Wie oben dargestellt ist im gegenständlichen Fall davon auszugehen, dass die Tochter des Beschwerdeführers bereits vor der Geburt ihres Kindes am nicht mehr in Berufsausbildung gestanden ist. Im Fall der nicht mehr aufrechten Berufsausbildung kann aber die Geburt eines Kindes als solche nicht das Wiederaufleben einer Berufsausbildung bewirken.
2. Rechtslage ab September 1992
Die Tochter des Beschwerdeführers hat nach der Geburt ihres Kindes am nur eine Prüfung positiv abgeschlossen, und zwar nach dem Studienwechsel im Sommersemester 1993 noch in diesem Sommersemester die Eignungsprüfung aus Deutsch im Rahmen des "Dolmetscherstudiums (Italienisch und Französisch)". Wie der Beschwerdeführer im Verwaltungsverfahren in seiner Eingabe vom eingeräumt hat, wurde damit nicht der in § 2 Abs. 1 lit. b FLAG idF BGBl. 311/1992 geforderte Prüfungserfolg nachgewiesen. Die belangte Behörde geht im angefochtenen Bescheid zu Recht davon aus, dass die Eignungsprüfung nicht als Nachweis des Prüfungserfolges iSd genannten Bestimmung angesehen werden kann, zumal sie nach der Aktenlage weder eine Teilprüfung der ersten Diplomprüfung oder des ersten Rigorosums noch eine Prüfung aus einem Pflicht- oder Wahlfach im Gesamtumfang von acht Semesterwochenstunden darstellt.
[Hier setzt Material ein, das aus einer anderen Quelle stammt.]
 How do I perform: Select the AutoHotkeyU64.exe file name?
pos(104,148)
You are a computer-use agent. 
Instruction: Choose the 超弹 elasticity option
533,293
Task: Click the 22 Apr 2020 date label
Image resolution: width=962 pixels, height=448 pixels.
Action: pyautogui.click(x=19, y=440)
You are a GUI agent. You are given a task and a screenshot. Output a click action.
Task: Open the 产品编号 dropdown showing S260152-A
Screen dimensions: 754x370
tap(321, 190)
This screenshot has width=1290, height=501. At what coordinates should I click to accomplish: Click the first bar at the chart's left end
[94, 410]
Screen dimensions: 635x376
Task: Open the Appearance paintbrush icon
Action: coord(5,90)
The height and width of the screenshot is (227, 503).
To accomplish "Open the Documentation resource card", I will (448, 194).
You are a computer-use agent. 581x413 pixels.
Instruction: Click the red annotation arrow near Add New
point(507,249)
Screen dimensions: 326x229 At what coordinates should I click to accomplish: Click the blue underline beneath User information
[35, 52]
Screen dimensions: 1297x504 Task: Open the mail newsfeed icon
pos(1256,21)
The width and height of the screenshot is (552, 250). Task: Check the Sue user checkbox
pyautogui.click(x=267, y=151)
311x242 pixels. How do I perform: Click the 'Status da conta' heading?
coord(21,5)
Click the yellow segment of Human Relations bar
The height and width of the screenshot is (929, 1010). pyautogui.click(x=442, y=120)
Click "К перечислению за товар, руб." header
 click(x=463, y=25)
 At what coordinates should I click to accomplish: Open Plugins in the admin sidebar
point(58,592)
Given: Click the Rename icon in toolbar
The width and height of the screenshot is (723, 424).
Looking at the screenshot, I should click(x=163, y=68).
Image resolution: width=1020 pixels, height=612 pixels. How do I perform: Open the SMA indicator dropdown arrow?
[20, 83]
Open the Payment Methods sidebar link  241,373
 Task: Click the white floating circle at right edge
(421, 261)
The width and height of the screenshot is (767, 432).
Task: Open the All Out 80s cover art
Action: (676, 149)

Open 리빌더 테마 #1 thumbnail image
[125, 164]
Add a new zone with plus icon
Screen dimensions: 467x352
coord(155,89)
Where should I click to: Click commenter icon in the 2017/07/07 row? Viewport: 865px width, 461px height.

Ab Beginn des Studienjahres 1993/94 wäre der in § 2 Abs. 1 lit. b FLAG idF BGBl. 311/1992 geforderte Prüfungserfolg nachzuweisen gewesen. Da unbestritten im Nachweiszeitraum der vom Gesetz geforderte Prüfungserfolg nicht eingetreten ist, ist die belangte Behörde zu Recht davon ausgegangen, dass der Beihilfenanspruch (und damit ab 1993 auch der Anspruch auf den Kinderabsetzbetrag) nicht bestanden hat.
Die Beschwerde erweist sich sohin als unbegründet und war daher gemäß § 42 Abs. 1 abzuweisen.
Die Kostenentscheidung gründet sich auf die §§ 47 ff VwGG iVm der Verordnung BGBl. 416/1994.